● Текст для чтения:
Вероятнее всего, надо поставить проблему так: «Музыкальное пространство Чайковского-оркестровщика» в связи с развитием понятий «герой» (лейт-тембр) и его «сфера обитания» (так называемая «фактура»), или проблема «я» и «не-я». При этом не избежать и очень важного ракурса «Чайковский и современное ему музыкальное окружение».

Начнем с этого последнего. «Точки схода», то есть точки близкого соприкосновения оркестра Чайковского с оркестром других композиторов – Глинки, Бизе, Моцарта – безусловно, точно обнаружены в блестящей статье Д.Р. Рогаль-Левицкого[1]; им же обозначена и «точка максимального удаления» – Вагнер. Однако эти соотношения не создают полной картины. Например, важно осознать такую невероятную для воспитанного, чуткого, куртуазно вежливого Чайковского характеристику, как «бездарность», по отношению к Брамсу: в устах Чайковского подобное высказывание является почти нецензурной бранью, а для нас оно могло бы послужить поводом для рассмотрения отдельной темы «музыкальное пространство Брамса» и его отличие от «пространства» Чайковского. Дело тут, по-видимому, не в разнице стилей или приемов оркестровки, но в самой модели мироустройства Брамса, в его космогонии, или универсуме, откуда и проистекают все приемы его оркестра. Вероятно, это и почувствовал Чайковский. Не зря же он более ласков и обходителен с другими стилями, тоже вроде бы далеко отстоящими от него.

● Записи:
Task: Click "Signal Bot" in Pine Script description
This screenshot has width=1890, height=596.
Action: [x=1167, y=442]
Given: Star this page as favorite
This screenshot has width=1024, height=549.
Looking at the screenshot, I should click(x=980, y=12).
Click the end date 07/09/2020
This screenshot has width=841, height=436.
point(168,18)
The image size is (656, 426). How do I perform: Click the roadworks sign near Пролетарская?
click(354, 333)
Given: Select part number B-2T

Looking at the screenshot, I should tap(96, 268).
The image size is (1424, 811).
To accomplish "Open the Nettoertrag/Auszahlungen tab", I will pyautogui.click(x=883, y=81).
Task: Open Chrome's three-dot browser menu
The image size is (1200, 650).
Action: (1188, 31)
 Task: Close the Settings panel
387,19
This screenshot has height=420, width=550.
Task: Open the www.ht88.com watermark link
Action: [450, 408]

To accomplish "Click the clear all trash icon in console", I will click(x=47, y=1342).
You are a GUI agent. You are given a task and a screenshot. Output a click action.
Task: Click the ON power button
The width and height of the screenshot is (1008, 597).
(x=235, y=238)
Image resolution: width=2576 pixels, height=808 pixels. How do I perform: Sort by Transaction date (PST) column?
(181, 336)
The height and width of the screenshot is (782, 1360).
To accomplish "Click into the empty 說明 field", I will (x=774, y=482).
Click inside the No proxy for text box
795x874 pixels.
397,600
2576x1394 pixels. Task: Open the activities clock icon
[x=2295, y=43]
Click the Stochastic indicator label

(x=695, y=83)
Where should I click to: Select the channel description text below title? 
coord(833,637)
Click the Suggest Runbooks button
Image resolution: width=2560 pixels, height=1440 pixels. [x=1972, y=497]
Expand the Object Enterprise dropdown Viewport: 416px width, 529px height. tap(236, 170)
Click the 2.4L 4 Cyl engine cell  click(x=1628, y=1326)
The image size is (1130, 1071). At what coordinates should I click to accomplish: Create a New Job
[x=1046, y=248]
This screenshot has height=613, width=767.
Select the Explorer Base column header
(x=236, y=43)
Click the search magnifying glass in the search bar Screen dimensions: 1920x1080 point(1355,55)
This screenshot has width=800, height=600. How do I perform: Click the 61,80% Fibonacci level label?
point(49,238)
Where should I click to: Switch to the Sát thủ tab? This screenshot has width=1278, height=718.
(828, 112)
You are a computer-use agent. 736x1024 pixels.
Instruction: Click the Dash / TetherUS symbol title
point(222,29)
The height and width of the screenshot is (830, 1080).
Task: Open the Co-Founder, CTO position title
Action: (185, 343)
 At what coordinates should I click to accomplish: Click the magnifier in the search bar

● Что сделать:
1. Кого, согласно тексту о Чайковском-оркестровщике, Д.Р. Рогаль-Левицкий обозначил как «точку максимального удаления»?
2. Чем, по словам текста о Чайковском-оркестровщике, объясняется отличие «музыкального пространства» Брамса от «пространства» Чайковского?
3. Напишите продолжение текста о Чайковском-оркестровщике, начав сразу после его последнего предложения.
Записи взяты из другого источника.

● Ответы к заданиям:
1. Вагнера.

2. Дело, по-видимому, не в разнице стилей или приемов оркестровки. Отличие объясняется самой моделью мироустройства Брамса, его космогонией, или универсумом, откуда и проистекают все приемы его оркестра.

3.
Суть «локального пространства» в оркестре Чайковского лучше можно понять не в отыскании точек несходств, противоположностей и даже противостояний, не в «перпендикулярах» к его стилю и методу, но в отыскании «параллелизмов», или, говоря языком философии, отыскании «пар противоположностей».

Настоящей «противоположностью» Чайковскому в этом смысле, по-видимому, является не Вагнер или Брамс, но близкий по земле и вере русский композитор Римский-Корсаков. (Создание таких «пар противоположностей» является любимым занятием самой природы и ее Творца. Вспомним несколько наиболее ярких из «пар» людей, живших в одно время и почти бок о бок: Леонардо и Микеланджело, Бах и Гендель, Ван Гог и Гоген, наконец, Чайковский и Римский-Корсаков.)

Таков необъятный круг проблем. Стремительность изменений оркестровых намерений (значит, и самого «оркестра Чайковского») привела к еще одной, самой, может быть, волнующей проблеме «потаенного» стиля и средств выразительности последних его опусов. В чем сила их огромного воздействия на сознание современного человека, хранящего память о самых сокрушительных мировых катаклизмах? Попробуем в этом разобраться, хотя бы в одном этом – в его завещании, содержащемся в последних опусах. Но сперва – о главных вершинах и находках, обнаруживаемых уже в раннем творчестве.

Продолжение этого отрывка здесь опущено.